= Beginning of Section =

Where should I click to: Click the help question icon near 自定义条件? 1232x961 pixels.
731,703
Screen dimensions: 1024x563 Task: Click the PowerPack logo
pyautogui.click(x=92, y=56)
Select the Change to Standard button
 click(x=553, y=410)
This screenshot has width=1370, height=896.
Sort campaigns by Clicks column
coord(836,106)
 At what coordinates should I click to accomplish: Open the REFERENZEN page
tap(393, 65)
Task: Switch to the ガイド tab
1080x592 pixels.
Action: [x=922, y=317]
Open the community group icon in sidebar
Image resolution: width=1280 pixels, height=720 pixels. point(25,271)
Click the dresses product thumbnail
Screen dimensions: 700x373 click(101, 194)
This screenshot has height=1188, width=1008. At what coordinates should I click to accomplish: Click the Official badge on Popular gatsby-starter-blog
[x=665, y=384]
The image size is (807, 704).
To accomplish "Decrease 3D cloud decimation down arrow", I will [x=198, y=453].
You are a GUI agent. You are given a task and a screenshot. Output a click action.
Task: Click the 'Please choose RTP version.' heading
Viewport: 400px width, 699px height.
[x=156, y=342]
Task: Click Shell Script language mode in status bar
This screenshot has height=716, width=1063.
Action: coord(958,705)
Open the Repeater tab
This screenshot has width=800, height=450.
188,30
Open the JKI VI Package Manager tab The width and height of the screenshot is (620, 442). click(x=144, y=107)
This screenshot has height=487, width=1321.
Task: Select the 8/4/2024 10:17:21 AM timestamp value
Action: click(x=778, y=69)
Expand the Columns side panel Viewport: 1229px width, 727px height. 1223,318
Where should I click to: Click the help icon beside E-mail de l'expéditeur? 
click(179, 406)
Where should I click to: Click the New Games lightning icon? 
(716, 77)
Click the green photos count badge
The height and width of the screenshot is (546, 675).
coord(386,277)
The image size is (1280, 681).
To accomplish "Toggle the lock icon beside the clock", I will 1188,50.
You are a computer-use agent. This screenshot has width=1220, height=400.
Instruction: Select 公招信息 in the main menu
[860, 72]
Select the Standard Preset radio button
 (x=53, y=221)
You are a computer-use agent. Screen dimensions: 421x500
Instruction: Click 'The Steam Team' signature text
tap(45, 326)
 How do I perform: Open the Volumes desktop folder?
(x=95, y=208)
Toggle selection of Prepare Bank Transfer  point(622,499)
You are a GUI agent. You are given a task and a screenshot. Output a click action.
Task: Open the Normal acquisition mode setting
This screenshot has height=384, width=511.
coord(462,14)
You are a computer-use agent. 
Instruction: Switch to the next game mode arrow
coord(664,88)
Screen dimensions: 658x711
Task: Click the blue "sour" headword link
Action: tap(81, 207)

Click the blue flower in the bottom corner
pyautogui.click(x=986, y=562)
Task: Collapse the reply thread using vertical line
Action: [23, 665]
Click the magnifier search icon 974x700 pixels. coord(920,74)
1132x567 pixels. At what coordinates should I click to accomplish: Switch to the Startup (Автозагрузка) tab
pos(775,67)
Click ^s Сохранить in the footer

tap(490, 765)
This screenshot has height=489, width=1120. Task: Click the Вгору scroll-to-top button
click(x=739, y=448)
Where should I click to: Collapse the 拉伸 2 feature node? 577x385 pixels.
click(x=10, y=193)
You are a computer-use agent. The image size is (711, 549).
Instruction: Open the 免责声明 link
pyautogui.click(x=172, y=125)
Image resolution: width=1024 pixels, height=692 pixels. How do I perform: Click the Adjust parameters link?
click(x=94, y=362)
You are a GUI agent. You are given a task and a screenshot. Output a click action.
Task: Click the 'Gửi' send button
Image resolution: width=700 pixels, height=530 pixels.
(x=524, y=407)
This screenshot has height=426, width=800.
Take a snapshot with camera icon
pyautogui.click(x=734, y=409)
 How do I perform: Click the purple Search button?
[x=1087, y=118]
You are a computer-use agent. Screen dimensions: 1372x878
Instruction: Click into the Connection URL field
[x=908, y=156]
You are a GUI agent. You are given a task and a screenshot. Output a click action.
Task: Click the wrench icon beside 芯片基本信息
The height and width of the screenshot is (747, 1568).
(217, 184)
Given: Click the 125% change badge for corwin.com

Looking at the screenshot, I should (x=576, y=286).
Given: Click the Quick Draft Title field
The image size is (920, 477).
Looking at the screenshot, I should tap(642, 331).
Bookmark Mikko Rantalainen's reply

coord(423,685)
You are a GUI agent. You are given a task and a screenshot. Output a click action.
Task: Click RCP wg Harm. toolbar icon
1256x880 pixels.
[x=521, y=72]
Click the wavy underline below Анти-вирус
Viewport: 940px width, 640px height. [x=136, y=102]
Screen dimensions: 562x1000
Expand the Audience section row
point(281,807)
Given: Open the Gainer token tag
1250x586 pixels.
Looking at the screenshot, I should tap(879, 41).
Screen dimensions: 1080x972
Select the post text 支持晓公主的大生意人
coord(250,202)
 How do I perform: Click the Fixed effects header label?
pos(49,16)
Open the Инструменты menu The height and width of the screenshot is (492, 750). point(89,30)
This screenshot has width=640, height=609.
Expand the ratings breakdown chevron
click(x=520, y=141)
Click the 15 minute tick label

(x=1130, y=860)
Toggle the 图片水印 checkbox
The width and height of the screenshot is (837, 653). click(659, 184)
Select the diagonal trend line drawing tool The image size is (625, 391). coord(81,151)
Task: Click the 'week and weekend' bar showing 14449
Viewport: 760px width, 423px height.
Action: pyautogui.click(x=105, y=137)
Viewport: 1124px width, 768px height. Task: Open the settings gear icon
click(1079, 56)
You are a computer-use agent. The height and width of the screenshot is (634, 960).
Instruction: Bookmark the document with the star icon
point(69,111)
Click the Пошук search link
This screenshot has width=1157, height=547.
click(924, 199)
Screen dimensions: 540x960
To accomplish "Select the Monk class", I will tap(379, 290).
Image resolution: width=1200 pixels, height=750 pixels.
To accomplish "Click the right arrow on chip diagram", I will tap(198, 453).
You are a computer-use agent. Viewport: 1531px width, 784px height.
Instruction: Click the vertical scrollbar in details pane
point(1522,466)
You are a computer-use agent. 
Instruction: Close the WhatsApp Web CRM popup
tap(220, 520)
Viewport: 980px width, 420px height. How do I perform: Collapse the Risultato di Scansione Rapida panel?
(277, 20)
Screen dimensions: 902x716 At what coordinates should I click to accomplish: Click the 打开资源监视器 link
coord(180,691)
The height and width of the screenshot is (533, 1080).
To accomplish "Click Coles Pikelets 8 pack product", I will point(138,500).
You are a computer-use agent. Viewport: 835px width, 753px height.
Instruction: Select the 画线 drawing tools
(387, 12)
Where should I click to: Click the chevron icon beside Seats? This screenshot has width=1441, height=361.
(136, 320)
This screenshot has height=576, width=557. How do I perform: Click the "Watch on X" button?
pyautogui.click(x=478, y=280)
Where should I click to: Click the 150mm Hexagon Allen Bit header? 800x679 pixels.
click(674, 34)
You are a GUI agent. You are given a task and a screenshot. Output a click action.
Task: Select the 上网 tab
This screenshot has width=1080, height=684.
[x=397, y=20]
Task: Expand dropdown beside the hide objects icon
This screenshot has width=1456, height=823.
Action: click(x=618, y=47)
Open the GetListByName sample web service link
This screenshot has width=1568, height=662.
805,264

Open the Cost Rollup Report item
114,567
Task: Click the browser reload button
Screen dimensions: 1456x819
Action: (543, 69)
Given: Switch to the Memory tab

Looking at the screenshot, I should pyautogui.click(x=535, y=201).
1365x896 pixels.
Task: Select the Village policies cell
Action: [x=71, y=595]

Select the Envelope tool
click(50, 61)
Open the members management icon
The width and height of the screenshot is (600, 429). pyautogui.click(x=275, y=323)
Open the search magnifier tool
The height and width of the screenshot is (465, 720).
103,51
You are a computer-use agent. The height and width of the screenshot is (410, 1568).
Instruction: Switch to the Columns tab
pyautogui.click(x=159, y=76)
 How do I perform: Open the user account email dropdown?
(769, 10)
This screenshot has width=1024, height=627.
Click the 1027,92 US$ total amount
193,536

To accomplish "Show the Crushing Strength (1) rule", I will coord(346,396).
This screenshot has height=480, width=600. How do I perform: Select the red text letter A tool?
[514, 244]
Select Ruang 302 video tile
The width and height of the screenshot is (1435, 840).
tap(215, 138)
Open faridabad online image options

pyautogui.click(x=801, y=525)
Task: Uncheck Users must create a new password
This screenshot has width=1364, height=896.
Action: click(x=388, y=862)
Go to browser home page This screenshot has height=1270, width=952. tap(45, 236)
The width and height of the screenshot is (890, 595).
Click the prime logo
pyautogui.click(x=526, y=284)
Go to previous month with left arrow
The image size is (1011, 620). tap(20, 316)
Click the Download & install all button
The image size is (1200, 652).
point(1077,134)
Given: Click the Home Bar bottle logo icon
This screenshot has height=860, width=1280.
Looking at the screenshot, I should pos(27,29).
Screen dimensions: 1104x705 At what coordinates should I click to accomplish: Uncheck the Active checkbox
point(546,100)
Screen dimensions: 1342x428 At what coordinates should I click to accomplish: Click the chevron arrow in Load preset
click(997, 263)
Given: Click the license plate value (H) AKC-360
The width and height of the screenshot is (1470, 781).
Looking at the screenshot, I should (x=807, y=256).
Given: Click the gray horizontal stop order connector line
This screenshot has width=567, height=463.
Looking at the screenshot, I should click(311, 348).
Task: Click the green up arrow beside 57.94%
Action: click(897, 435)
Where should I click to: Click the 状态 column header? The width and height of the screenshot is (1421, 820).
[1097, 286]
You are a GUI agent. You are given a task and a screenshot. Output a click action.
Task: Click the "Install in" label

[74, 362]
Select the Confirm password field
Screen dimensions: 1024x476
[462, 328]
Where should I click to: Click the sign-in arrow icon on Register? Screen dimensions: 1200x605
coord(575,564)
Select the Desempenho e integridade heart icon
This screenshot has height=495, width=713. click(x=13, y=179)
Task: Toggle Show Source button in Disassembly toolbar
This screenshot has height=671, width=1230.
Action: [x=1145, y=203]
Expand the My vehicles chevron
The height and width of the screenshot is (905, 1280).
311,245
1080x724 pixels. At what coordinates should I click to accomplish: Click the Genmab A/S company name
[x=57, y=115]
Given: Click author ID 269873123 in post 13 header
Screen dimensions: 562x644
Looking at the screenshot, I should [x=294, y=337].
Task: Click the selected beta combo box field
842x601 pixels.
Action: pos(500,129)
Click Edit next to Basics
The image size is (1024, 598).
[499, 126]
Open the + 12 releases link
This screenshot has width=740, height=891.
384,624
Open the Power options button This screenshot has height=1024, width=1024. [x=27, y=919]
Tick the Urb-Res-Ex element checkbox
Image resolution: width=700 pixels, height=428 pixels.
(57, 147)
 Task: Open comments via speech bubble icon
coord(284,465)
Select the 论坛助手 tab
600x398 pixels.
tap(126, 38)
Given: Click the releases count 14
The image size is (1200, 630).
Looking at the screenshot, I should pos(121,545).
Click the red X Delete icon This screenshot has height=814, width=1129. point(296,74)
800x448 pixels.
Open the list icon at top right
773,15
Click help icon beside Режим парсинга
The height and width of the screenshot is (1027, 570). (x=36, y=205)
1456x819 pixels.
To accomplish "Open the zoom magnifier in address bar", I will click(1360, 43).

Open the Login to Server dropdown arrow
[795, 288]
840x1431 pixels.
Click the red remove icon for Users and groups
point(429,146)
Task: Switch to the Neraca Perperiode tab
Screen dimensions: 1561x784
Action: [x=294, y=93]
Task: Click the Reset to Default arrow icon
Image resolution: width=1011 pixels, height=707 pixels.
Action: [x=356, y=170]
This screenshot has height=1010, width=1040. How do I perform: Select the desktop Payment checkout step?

= End of Section =

Assigned task: Take from the listing above each line containing "will".

Solution:
To accomplish "Decrease 3D cloud decimation down arrow", I will [x=198, y=453].
To accomplish "Toggle the lock icon beside the clock", I will 1188,50.
To accomplish "Select the Monk class", I will tap(379, 290).
To accomplish "Click the right arrow on chip diagram", I will tap(198, 453).
To accomplish "Click Coles Pikelets 8 pack product", I will point(138,500).
To accomplish "Show the Crushing Strength (1) rule", I will coord(346,396).
To accomplish "Open the zoom magnifier in address bar", I will click(1360, 43).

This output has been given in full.